Preferably, the inner wall of the cavity of the hollow capillary emission needle support in the electrospray ion source for breaking the intracorporeal disulfide bonds is provided with an ultraviolet light reflector;
ultraviolet lamps are arranged between the hollow capillary emission needle and the ultraviolet light reflector, and the number of the ultraviolet lamps is 1-16.
Preferably, the hollow capillary emission needle in the electrospray ion source for intrasource disulfide bond fragmentation is a hollow glass capillary or a hollow metal capillary.

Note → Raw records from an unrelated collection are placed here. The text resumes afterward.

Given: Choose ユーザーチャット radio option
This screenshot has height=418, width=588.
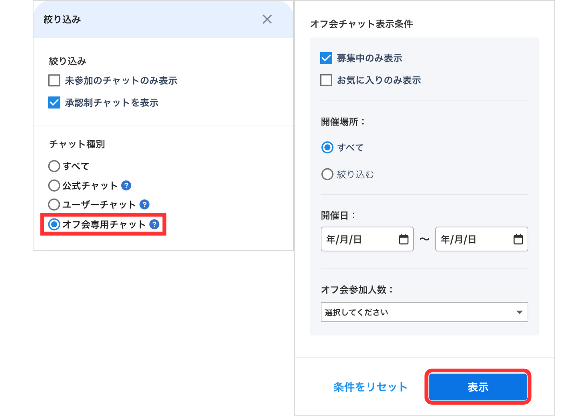Looking at the screenshot, I should [54, 205].
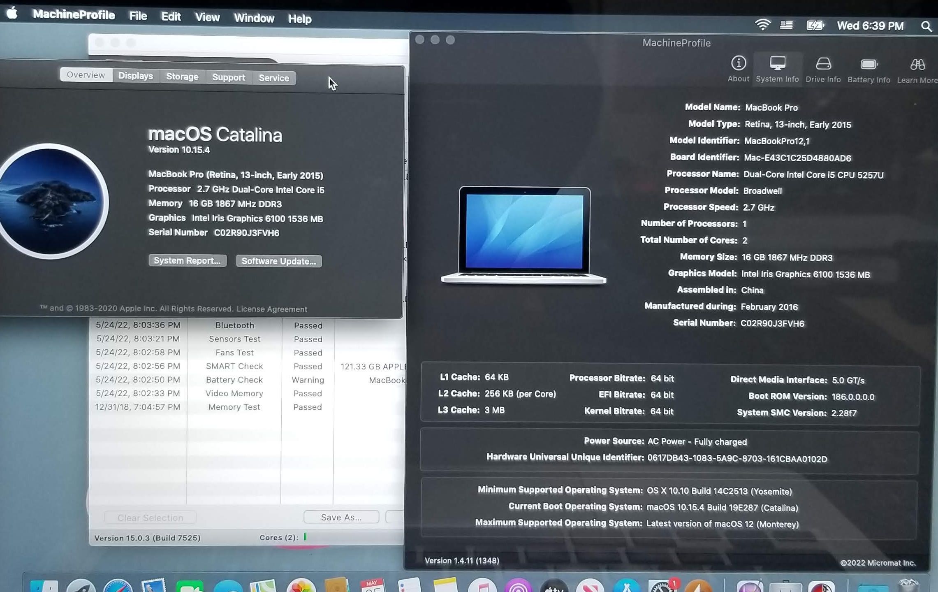
Task: Click the Software Update button
Action: [278, 261]
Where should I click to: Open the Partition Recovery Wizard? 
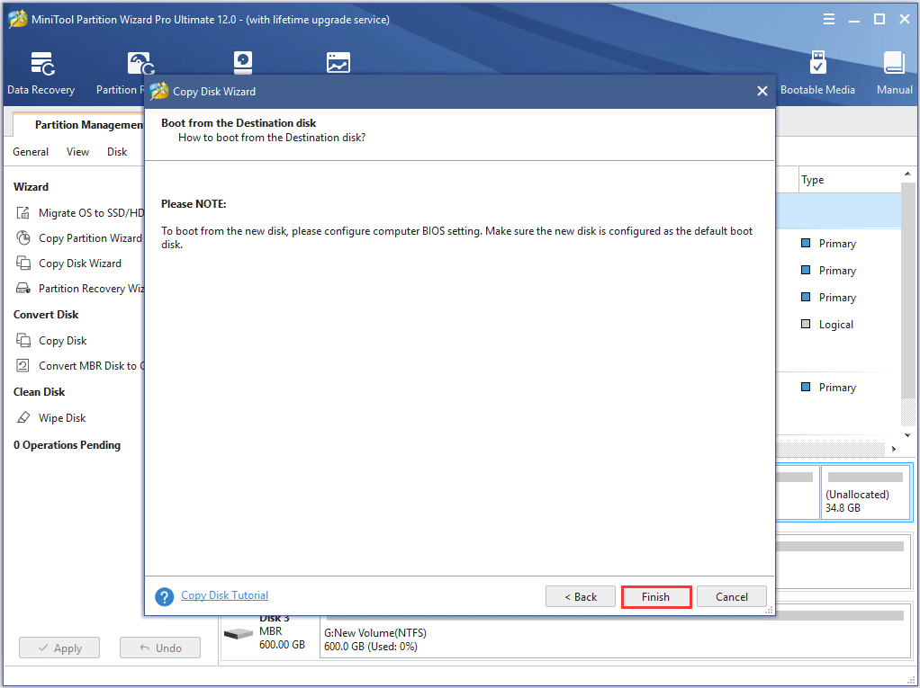coord(90,288)
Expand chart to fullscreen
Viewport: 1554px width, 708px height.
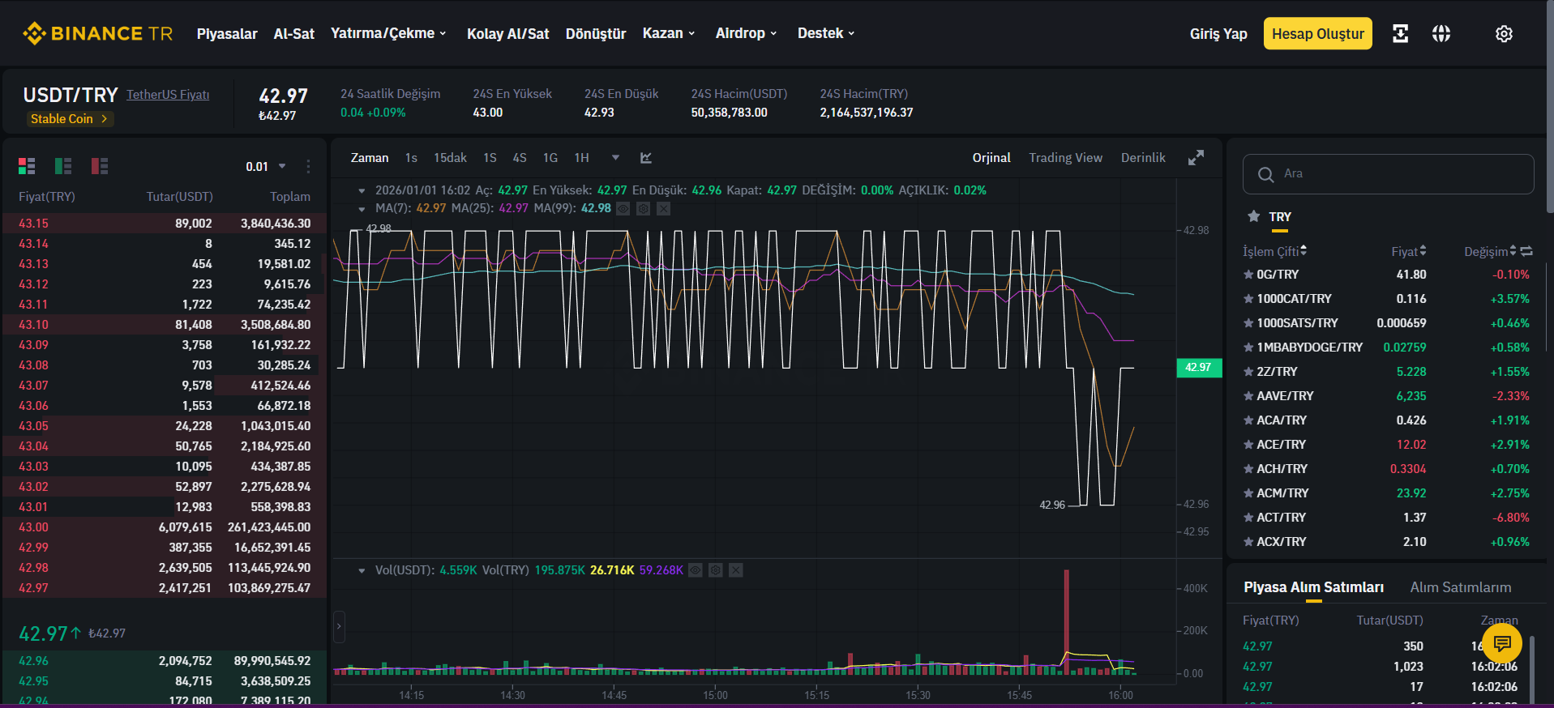(1196, 158)
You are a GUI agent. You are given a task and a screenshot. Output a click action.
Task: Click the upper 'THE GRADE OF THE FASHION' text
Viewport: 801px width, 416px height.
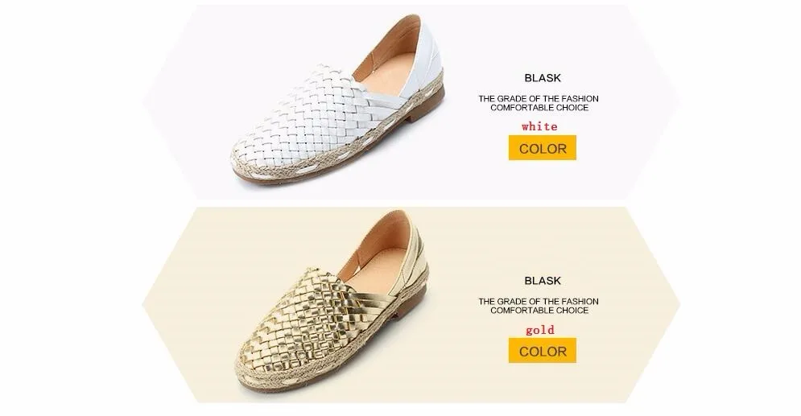tap(539, 98)
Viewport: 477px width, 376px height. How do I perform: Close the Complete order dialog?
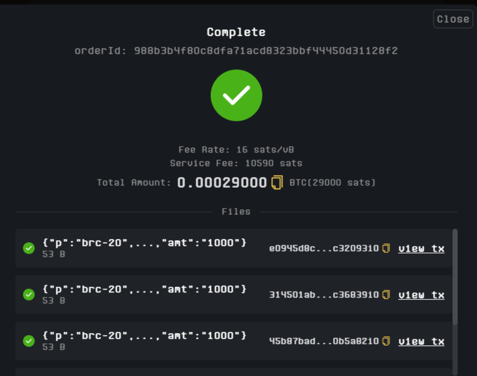tap(453, 19)
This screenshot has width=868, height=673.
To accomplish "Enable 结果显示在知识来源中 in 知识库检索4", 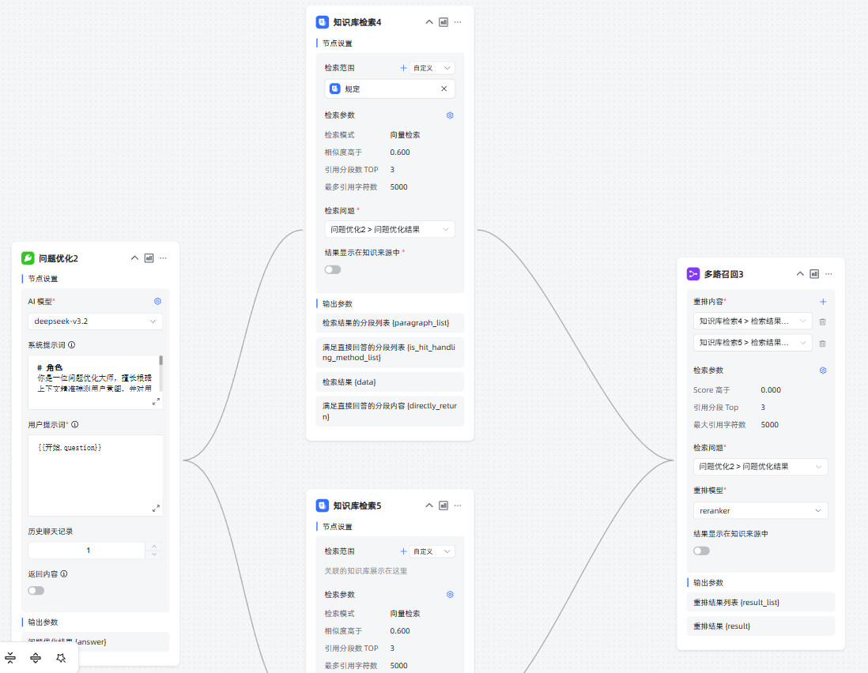I will (333, 269).
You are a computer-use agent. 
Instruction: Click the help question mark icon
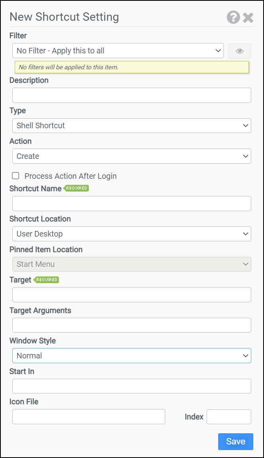click(x=233, y=17)
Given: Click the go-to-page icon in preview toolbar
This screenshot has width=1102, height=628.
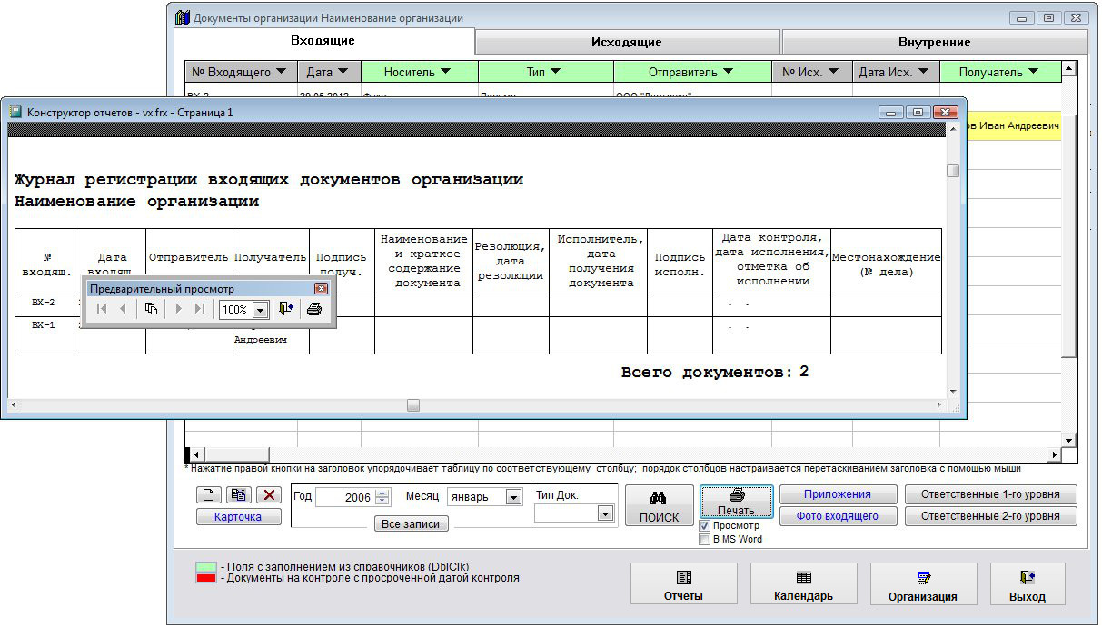Looking at the screenshot, I should pos(152,309).
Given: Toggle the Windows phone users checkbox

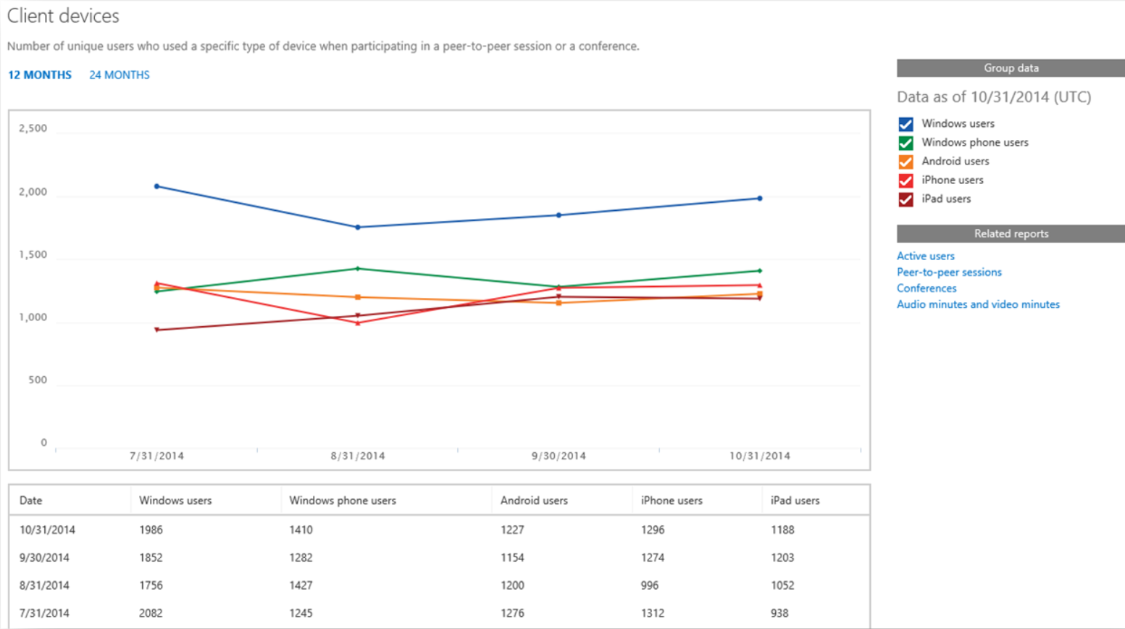Looking at the screenshot, I should 906,143.
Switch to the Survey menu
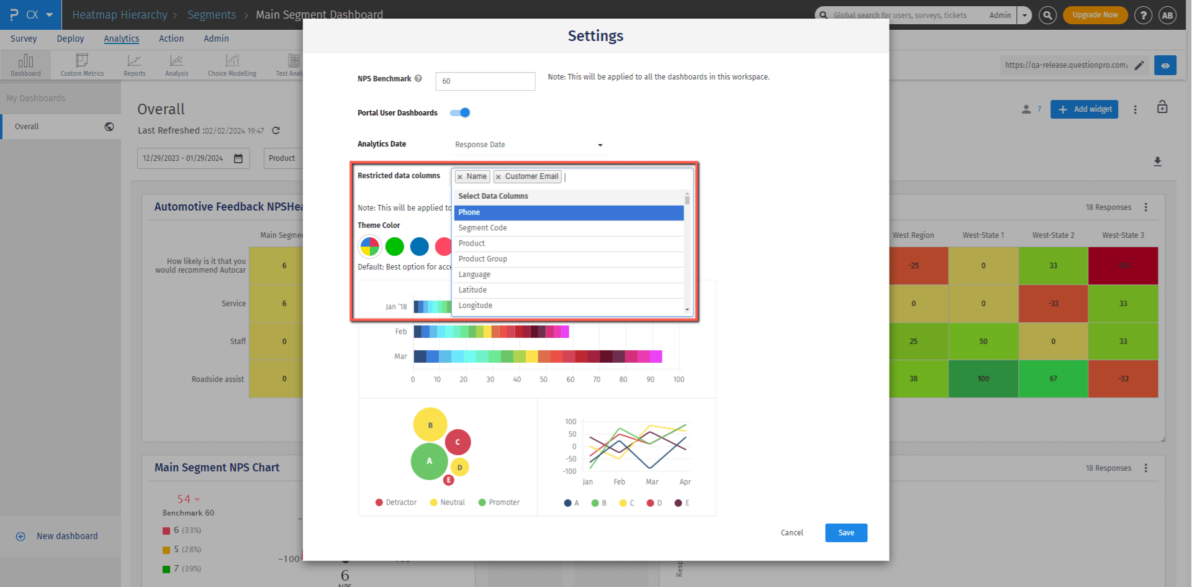Screen dimensions: 1192x587 [23, 39]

Preferably, in the electrospray ion source for breaking the intraclass disulfide bonds, the inlet of the hollow capillary emission needle holder is connected with a high-voltage electric connector, and the vacuum introduction capillary, the mass spectrometer inlet, the vacuum introduction capillary, the high-voltage electric connector and the hollow capillary emission needle holder are arranged on the same axis.
Preferably, the pressure in the ionization chamber of the electrospray ion source for intrasource disulfide bond fragmentation is less than atmospheric pressure.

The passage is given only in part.